Collected data

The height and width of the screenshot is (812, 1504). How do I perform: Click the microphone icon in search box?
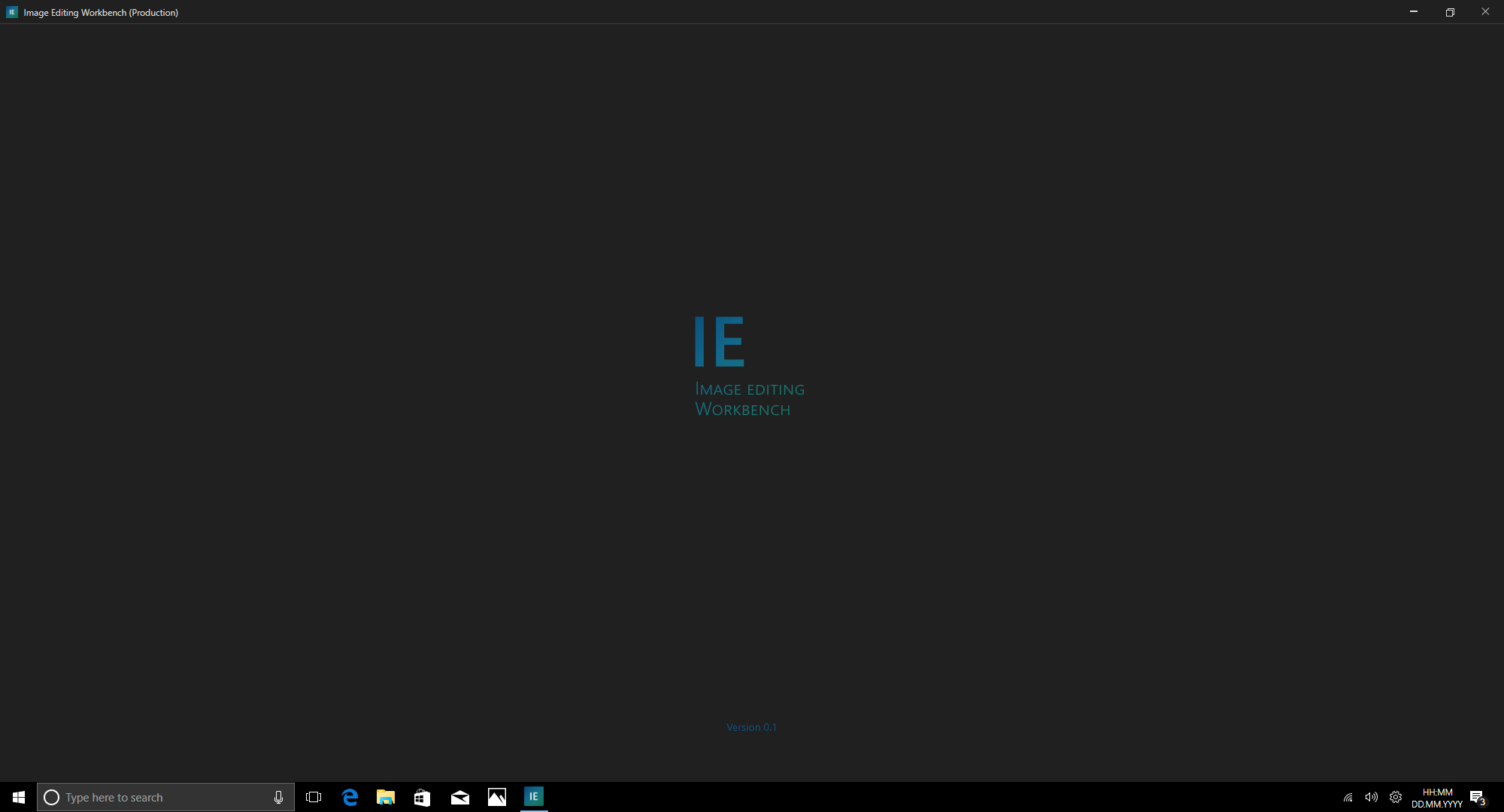click(x=278, y=797)

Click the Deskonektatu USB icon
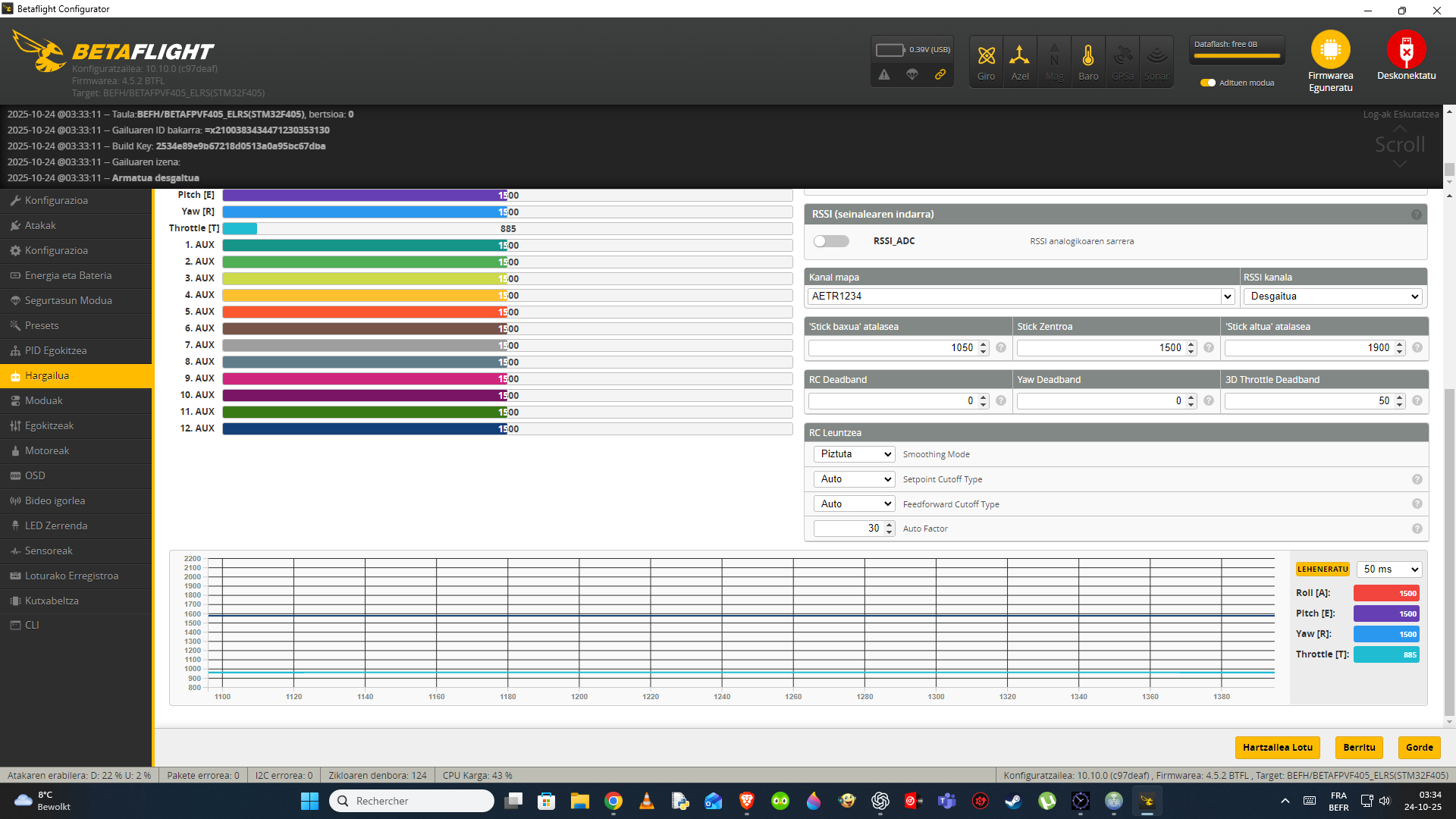click(x=1406, y=50)
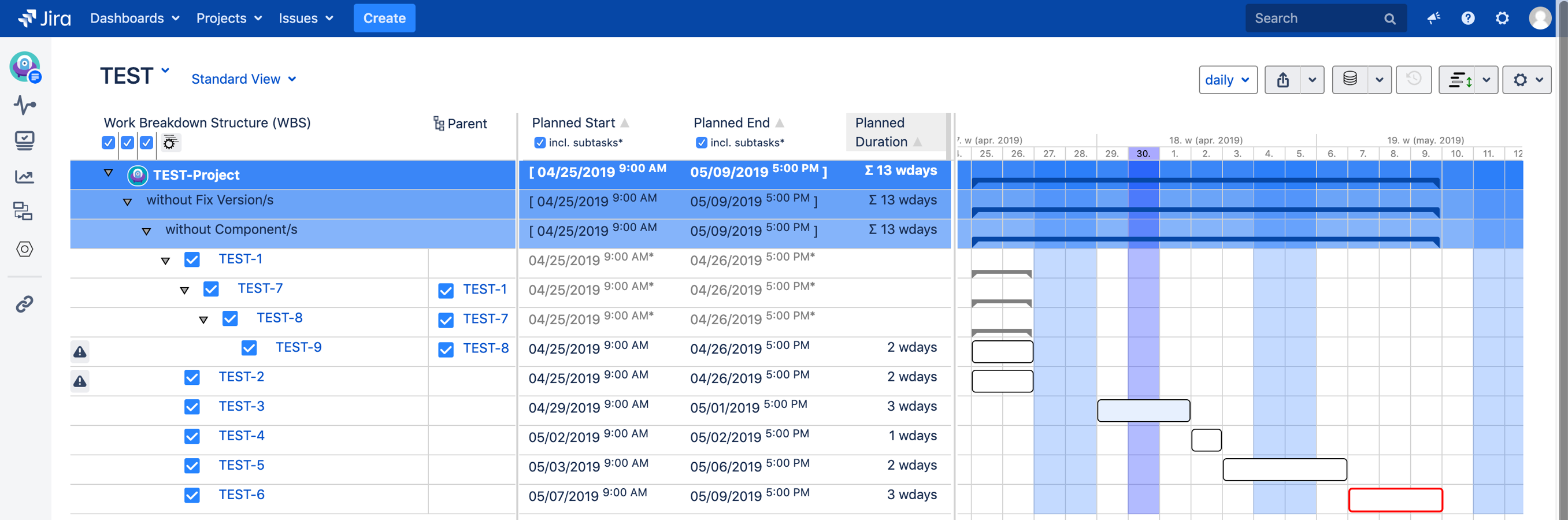The width and height of the screenshot is (1568, 520).
Task: Open the TEST-5 issue link
Action: click(x=241, y=465)
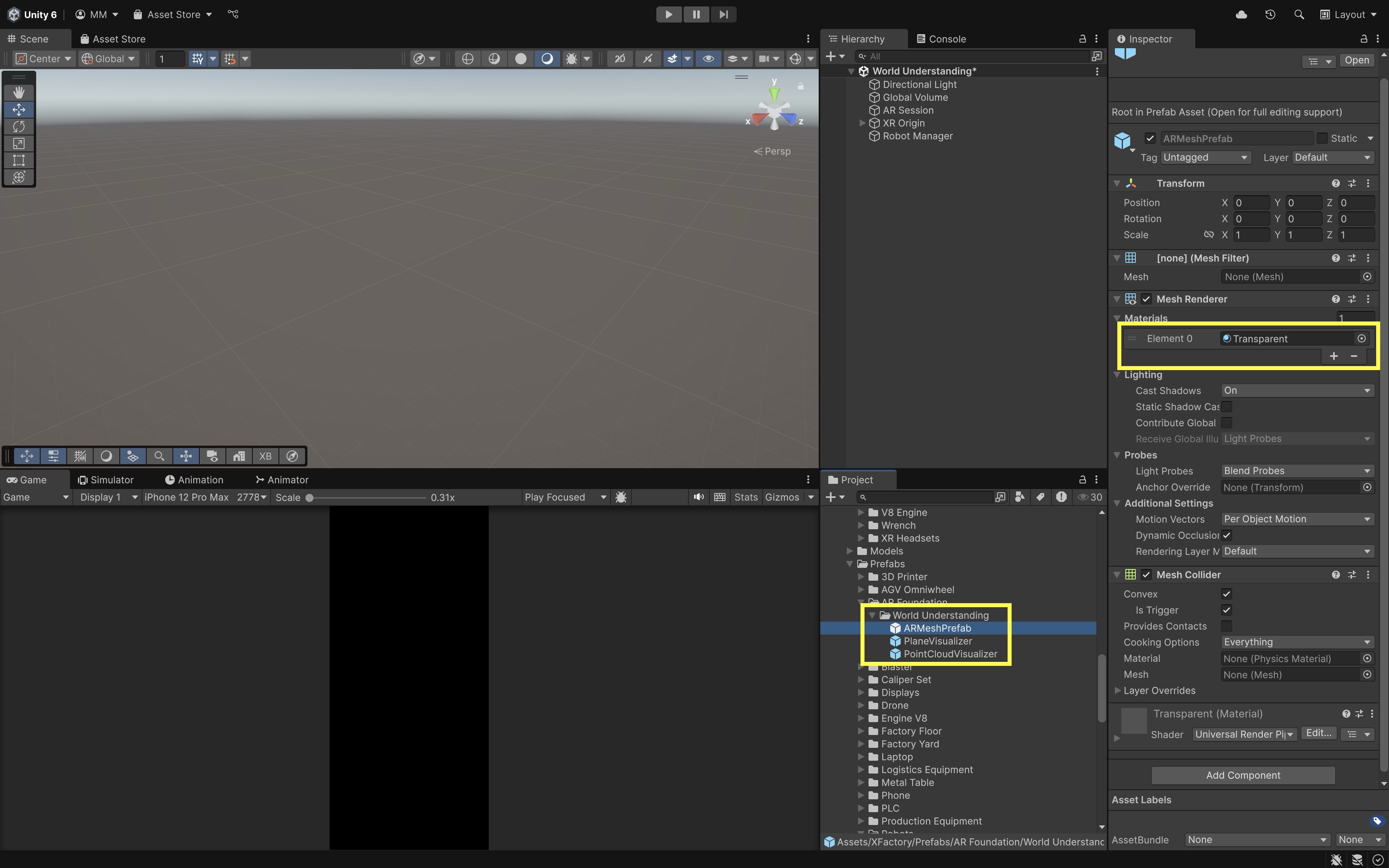This screenshot has height=868, width=1389.
Task: Open the Tag dropdown showing Untagged
Action: [x=1205, y=157]
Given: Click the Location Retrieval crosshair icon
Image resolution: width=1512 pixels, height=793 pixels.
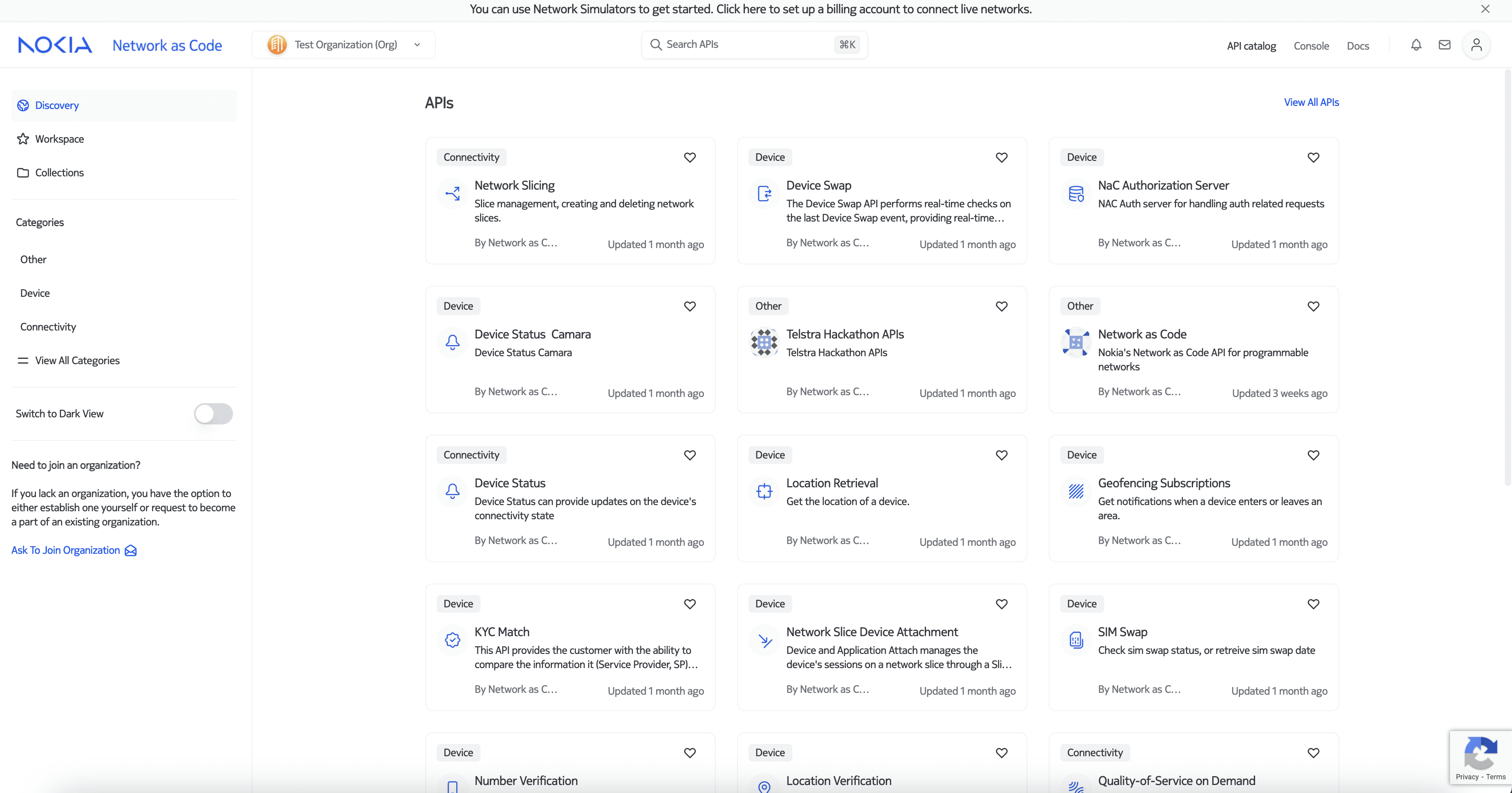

### DIRECTIONS FOR THIS TASK:
Every entry above needs to be duplicated precisely, and none of the pictures should appear.

### TASK SOLUTION:
The height and width of the screenshot is (812, 1504). How do I perform: Click the microphone icon in search box?
click(x=278, y=797)

Click the Deskonektatu USB icon
click(x=1406, y=50)
The width and height of the screenshot is (1568, 520).
Task: Open the TEST-5 issue link
Action: click(x=241, y=465)
This screenshot has height=868, width=1389.
Task: Open the Tag dropdown showing Untagged
Action: [x=1205, y=157]
Given: Click the Location Retrieval crosshair icon
Image resolution: width=1512 pixels, height=793 pixels.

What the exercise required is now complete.